Revise all of the material below by replacing each occurrence of "midpoint" with "center point". Keep every other part the same.

Entries for finding words and elements
◆ ◆ ◆ ◆ ◆

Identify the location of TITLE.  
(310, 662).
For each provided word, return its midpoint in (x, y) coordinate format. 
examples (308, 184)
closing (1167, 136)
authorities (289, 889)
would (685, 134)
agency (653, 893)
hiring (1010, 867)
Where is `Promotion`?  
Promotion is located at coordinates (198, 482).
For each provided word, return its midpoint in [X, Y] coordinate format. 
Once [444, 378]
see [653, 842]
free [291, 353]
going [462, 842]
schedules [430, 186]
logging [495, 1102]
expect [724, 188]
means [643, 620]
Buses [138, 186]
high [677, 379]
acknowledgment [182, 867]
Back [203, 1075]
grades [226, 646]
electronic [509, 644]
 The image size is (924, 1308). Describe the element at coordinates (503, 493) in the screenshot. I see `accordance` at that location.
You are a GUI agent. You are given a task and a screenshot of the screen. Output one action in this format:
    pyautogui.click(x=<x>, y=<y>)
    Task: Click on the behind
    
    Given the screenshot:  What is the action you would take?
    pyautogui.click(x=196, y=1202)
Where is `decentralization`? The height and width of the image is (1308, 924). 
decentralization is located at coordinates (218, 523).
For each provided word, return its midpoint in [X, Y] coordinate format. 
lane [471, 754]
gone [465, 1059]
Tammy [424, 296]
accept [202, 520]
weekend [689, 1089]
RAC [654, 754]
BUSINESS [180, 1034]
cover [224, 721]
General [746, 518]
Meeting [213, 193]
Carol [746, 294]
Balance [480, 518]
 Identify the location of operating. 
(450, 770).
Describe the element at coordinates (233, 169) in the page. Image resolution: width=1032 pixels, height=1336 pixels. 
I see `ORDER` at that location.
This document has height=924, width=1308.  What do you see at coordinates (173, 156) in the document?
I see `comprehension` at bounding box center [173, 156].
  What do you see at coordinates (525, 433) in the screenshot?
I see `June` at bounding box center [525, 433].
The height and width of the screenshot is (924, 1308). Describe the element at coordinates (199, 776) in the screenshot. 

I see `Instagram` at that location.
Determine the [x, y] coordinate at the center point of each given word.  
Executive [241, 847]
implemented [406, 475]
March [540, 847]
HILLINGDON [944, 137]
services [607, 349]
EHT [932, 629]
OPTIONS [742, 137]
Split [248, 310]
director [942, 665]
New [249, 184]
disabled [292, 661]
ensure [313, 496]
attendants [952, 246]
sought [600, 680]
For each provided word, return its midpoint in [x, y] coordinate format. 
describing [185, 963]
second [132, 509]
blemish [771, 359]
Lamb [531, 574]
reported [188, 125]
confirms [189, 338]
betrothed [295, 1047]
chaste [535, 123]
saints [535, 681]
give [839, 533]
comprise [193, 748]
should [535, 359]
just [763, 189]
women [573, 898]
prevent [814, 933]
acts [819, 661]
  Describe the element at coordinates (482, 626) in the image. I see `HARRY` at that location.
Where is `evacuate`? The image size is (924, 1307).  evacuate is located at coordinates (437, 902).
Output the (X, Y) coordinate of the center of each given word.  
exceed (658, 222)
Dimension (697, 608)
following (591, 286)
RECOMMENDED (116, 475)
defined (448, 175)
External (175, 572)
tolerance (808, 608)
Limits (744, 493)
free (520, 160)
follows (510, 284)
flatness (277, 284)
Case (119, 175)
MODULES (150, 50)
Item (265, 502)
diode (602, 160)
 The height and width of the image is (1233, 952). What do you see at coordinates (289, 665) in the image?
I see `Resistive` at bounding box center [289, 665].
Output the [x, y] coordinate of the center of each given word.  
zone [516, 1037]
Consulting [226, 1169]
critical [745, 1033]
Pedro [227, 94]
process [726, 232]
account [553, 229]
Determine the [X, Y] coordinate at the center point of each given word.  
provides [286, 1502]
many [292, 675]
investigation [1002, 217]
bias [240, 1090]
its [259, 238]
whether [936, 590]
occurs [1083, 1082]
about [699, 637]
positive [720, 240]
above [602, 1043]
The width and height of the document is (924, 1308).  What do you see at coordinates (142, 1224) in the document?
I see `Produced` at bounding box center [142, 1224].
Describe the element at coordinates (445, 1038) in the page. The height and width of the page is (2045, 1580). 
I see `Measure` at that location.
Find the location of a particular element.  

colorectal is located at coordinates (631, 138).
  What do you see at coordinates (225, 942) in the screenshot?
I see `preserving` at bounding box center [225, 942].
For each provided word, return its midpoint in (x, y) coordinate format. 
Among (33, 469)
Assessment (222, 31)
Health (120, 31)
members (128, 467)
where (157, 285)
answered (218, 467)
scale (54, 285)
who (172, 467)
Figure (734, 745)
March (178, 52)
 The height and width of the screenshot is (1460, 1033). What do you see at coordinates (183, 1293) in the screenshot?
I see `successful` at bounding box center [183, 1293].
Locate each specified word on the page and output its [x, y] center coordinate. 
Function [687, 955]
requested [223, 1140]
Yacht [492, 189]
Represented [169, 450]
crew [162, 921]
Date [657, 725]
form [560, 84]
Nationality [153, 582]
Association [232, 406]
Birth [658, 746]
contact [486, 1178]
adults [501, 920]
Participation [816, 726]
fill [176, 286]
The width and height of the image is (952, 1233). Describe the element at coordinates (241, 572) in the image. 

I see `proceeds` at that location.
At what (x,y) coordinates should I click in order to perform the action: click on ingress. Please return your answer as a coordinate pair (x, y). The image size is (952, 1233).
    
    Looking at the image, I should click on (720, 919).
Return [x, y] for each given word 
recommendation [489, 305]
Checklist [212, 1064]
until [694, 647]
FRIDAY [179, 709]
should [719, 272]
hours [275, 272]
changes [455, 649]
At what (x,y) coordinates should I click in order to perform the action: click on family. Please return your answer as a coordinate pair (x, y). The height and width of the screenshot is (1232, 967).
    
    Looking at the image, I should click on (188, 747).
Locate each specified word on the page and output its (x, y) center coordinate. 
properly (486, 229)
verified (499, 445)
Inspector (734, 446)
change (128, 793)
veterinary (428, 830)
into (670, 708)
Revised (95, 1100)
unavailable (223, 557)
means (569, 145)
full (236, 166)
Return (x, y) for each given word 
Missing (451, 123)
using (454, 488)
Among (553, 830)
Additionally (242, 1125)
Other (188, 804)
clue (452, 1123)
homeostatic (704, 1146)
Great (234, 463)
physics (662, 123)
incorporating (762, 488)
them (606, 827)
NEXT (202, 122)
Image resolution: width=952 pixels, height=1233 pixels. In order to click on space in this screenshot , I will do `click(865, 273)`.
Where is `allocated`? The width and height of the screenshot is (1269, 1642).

◆ ◆ ◆ ◆ ◆

> ANSWER IN FULL:
Identify the location of TITLE.  
(310, 662).
For each provided word, return its center point in (x, y) coordinate format. 
examples (308, 184)
closing (1167, 136)
authorities (289, 889)
would (685, 134)
agency (653, 893)
hiring (1010, 867)
Where is `Promotion`?  
Promotion is located at coordinates (198, 482).
For each provided word, return its center point in [X, Y] coordinate format. 
Once [444, 378]
see [653, 842]
free [291, 353]
going [462, 842]
schedules [430, 186]
logging [495, 1102]
expect [724, 188]
means [643, 620]
Buses [138, 186]
high [677, 379]
acknowledgment [182, 867]
Back [203, 1075]
grades [226, 646]
electronic [509, 644]
 The image size is (924, 1308). Describe the element at coordinates (503, 493) in the screenshot. I see `accordance` at that location.
You are a GUI agent. You are given a task and a screenshot of the screen. Output one action in this format:
    pyautogui.click(x=<x>, y=<y>)
    Task: Click on the behind
    
    Given the screenshot:  What is the action you would take?
    pyautogui.click(x=196, y=1202)
Where is `decentralization`? The height and width of the image is (1308, 924). 
decentralization is located at coordinates (218, 523).
For each provided word, return its center point in [X, Y] coordinate format. 
lane [471, 754]
gone [465, 1059]
Tammy [424, 296]
accept [202, 520]
weekend [689, 1089]
RAC [654, 754]
BUSINESS [180, 1034]
cover [224, 721]
General [746, 518]
Meeting [213, 193]
Carol [746, 294]
Balance [480, 518]
 Identify the location of operating. 
(450, 770).
Describe the element at coordinates (233, 169) in the page. Image resolution: width=1032 pixels, height=1336 pixels. 
I see `ORDER` at that location.
This document has height=924, width=1308.  What do you see at coordinates (173, 156) in the document?
I see `comprehension` at bounding box center [173, 156].
  What do you see at coordinates (525, 433) in the screenshot?
I see `June` at bounding box center [525, 433].
The height and width of the screenshot is (924, 1308). Describe the element at coordinates (199, 776) in the screenshot. 

I see `Instagram` at that location.
Determine the [x, y] coordinate at the center point of each given word.  
Executive [241, 847]
implemented [406, 475]
March [540, 847]
HILLINGDON [944, 137]
services [607, 349]
EHT [932, 629]
OPTIONS [742, 137]
Split [248, 310]
director [942, 665]
New [249, 184]
disabled [292, 661]
ensure [313, 496]
attendants [952, 246]
sought [600, 680]
For each provided word, return its center point in [x, y] coordinate format. 
describing [185, 963]
second [132, 509]
blemish [771, 359]
Lamb [531, 574]
reported [188, 125]
confirms [189, 338]
betrothed [295, 1047]
chaste [535, 123]
saints [535, 681]
give [839, 533]
comprise [193, 748]
should [535, 359]
just [763, 189]
women [573, 898]
prevent [814, 933]
acts [819, 661]
  Describe the element at coordinates (482, 626) in the image. I see `HARRY` at that location.
Where is `evacuate`? The image size is (924, 1307).  evacuate is located at coordinates (437, 902).
Output the (X, Y) coordinate of the center of each given word.  
exceed (658, 222)
Dimension (697, 608)
following (591, 286)
RECOMMENDED (116, 475)
defined (448, 175)
External (175, 572)
tolerance (808, 608)
Limits (744, 493)
free (520, 160)
follows (510, 284)
flatness (277, 284)
Case (119, 175)
MODULES (150, 50)
Item (265, 502)
diode (602, 160)
 The height and width of the image is (1233, 952). What do you see at coordinates (289, 665) in the image?
I see `Resistive` at bounding box center [289, 665].
Output the [x, y] coordinate of the center of each given word.  
zone [516, 1037]
Consulting [226, 1169]
critical [745, 1033]
Pedro [227, 94]
process [726, 232]
account [553, 229]
Determine the [X, Y] coordinate at the center point of each given word.  
provides [286, 1502]
many [292, 675]
investigation [1002, 217]
bias [240, 1090]
its [259, 238]
whether [936, 590]
occurs [1083, 1082]
about [699, 637]
positive [720, 240]
above [602, 1043]
The width and height of the document is (924, 1308).  What do you see at coordinates (142, 1224) in the document?
I see `Produced` at bounding box center [142, 1224].
Describe the element at coordinates (445, 1038) in the page. The height and width of the page is (2045, 1580). 
I see `Measure` at that location.
Find the location of a particular element.  

colorectal is located at coordinates (631, 138).
  What do you see at coordinates (225, 942) in the screenshot?
I see `preserving` at bounding box center [225, 942].
For each provided word, return its center point in (x, y) coordinate format. 
Among (33, 469)
Assessment (222, 31)
Health (120, 31)
members (128, 467)
where (157, 285)
answered (218, 467)
scale (54, 285)
who (172, 467)
Figure (734, 745)
March (178, 52)
 The height and width of the screenshot is (1460, 1033). What do you see at coordinates (183, 1293) in the screenshot?
I see `successful` at bounding box center [183, 1293].
Locate each specified word on the page and output its [x, y] center coordinate. 
Function [687, 955]
requested [223, 1140]
Yacht [492, 189]
Represented [169, 450]
crew [162, 921]
Date [657, 725]
form [560, 84]
Nationality [153, 582]
Association [232, 406]
Birth [658, 746]
contact [486, 1178]
adults [501, 920]
Participation [816, 726]
fill [176, 286]
The width and height of the image is (952, 1233). Describe the element at coordinates (241, 572) in the image. 

I see `proceeds` at that location.
At what (x,y) coordinates should I click in order to perform the action: click on ingress. Please return your answer as a coordinate pair (x, y). The image size is (952, 1233).
    
    Looking at the image, I should click on (720, 919).
Return [x, y] for each given word 
recommendation [489, 305]
Checklist [212, 1064]
until [694, 647]
FRIDAY [179, 709]
should [719, 272]
hours [275, 272]
changes [455, 649]
At what (x,y) coordinates should I click in order to perform the action: click on family. Please return your answer as a coordinate pair (x, y). The height and width of the screenshot is (1232, 967).
    
    Looking at the image, I should click on (188, 747).
Locate each specified word on the page and output its (x, y) center coordinate. 
properly (486, 229)
verified (499, 445)
Inspector (734, 446)
change (128, 793)
veterinary (428, 830)
into (670, 708)
Revised (95, 1100)
unavailable (223, 557)
means (569, 145)
full (236, 166)
Return (x, y) for each given word 
Missing (451, 123)
using (454, 488)
Among (553, 830)
Additionally (242, 1125)
Other (188, 804)
clue (452, 1123)
homeostatic (704, 1146)
Great (234, 463)
physics (662, 123)
incorporating (762, 488)
them (606, 827)
NEXT (202, 122)
Image resolution: width=952 pixels, height=1233 pixels. In order to click on space in this screenshot , I will do `click(865, 273)`.
Where is `allocated`? The width and height of the screenshot is (1269, 1642).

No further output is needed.